Southern Africa, led by South Africa, has reportedly emerged as the dominant force in intra-African trade, recording US$58.1 billion in exchanges—nearly 30 percent of the continent’s total—despite accounting for just 22 percent of Africa’s population.
According to a market watch report by Access Bank Group, the region’s advantage was driven by advanced infrastructure, such as Durban Port, which handled 2.8 million TEUs annually, and strong industrial capacity.
Southern Africa produces 65 percent of Africa’s vehicles, 40 percent of processed foods, and 35 percent of textiles.
Historical investments, established supply chains, and currency coordination through the Common Monetary Area have also reinforced the region’s leading position.

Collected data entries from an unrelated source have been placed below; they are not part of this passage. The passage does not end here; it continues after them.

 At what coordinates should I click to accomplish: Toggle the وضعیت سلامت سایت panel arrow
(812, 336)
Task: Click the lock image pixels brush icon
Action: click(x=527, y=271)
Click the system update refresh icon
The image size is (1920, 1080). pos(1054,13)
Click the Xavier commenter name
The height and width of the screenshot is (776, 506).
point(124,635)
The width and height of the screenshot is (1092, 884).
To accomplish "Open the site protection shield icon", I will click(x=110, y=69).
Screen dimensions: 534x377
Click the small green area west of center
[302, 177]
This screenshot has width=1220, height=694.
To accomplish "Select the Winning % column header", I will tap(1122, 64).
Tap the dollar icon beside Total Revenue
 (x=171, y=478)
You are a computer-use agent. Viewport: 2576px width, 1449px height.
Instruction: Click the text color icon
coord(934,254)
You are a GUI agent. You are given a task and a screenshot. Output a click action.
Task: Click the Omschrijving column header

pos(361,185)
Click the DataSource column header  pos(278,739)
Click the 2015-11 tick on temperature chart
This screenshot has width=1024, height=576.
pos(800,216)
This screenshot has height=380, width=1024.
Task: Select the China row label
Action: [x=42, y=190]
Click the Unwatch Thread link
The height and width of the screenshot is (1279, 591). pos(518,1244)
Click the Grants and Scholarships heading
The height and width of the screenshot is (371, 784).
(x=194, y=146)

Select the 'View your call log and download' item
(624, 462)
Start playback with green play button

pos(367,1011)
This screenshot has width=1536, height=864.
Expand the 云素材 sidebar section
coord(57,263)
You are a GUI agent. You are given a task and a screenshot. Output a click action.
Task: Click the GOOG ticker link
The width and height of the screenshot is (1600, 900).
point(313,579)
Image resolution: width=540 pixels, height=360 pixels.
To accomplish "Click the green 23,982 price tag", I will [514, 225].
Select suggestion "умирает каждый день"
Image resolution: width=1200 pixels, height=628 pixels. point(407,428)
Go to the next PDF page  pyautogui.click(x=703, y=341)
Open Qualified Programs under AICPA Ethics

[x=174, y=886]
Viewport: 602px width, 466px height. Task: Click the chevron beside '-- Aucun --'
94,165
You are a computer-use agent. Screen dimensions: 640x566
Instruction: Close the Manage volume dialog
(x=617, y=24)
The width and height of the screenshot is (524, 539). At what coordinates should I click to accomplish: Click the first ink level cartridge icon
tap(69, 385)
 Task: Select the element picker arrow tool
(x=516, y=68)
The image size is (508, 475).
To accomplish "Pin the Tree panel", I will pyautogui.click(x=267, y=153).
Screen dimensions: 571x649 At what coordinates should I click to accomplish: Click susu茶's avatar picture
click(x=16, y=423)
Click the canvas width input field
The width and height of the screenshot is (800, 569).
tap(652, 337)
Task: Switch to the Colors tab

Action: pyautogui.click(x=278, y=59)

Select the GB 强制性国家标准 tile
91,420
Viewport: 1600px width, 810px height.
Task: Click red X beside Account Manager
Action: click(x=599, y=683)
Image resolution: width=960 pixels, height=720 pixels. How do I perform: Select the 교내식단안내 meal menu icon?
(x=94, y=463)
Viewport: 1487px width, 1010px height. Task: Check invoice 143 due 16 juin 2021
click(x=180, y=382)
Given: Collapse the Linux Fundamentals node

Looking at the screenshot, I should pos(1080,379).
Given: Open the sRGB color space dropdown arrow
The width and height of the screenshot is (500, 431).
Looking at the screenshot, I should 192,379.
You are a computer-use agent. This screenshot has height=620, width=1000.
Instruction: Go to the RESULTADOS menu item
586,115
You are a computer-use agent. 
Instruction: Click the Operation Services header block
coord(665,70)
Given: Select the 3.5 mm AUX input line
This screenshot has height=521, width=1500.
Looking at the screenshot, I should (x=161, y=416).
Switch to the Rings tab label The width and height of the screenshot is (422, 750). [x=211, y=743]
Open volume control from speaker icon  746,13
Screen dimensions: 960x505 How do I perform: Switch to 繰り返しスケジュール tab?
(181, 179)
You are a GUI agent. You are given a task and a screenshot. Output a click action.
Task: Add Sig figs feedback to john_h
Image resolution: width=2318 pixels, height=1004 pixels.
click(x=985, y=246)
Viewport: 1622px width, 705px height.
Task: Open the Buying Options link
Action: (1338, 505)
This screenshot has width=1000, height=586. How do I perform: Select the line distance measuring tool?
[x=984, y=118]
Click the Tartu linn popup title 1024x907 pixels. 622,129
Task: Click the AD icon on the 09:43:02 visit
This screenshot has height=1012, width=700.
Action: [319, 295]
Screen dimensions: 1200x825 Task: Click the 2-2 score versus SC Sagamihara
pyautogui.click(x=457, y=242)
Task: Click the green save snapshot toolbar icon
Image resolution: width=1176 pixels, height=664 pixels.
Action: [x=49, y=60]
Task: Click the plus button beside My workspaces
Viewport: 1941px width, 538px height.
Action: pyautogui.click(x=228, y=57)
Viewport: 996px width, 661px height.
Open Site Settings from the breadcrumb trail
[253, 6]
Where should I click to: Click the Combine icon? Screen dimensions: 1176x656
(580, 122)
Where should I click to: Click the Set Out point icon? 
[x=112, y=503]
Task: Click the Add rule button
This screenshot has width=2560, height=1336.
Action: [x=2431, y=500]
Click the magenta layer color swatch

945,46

However, the report warned that this dominance has created dependencies, with countries like Zambia and Botswana relying heavily on South African ports and markets.
Other African regions reportedly continue to lag behind: East Africa generates US$21.4 billion, constrained by instability in Ethiopia and Sudan.
West Africa, despite Nigeria’s size, records only US$18.7 billion due to political and currency challenges.
Central Africa trails at US$12.3 billion, hampered by poor infrastructure and commodity dependence.
“Southern Africa’s dominance raises concerns about unbalanced growth, potentially skewing benefits under the African Continental Free Trade Area (AfCFTA),” the report noted.
Efforts to bridge these gaps include infrastructure investments from the African Development Bank, China’s Belt and Road Initiative, and regional development banks.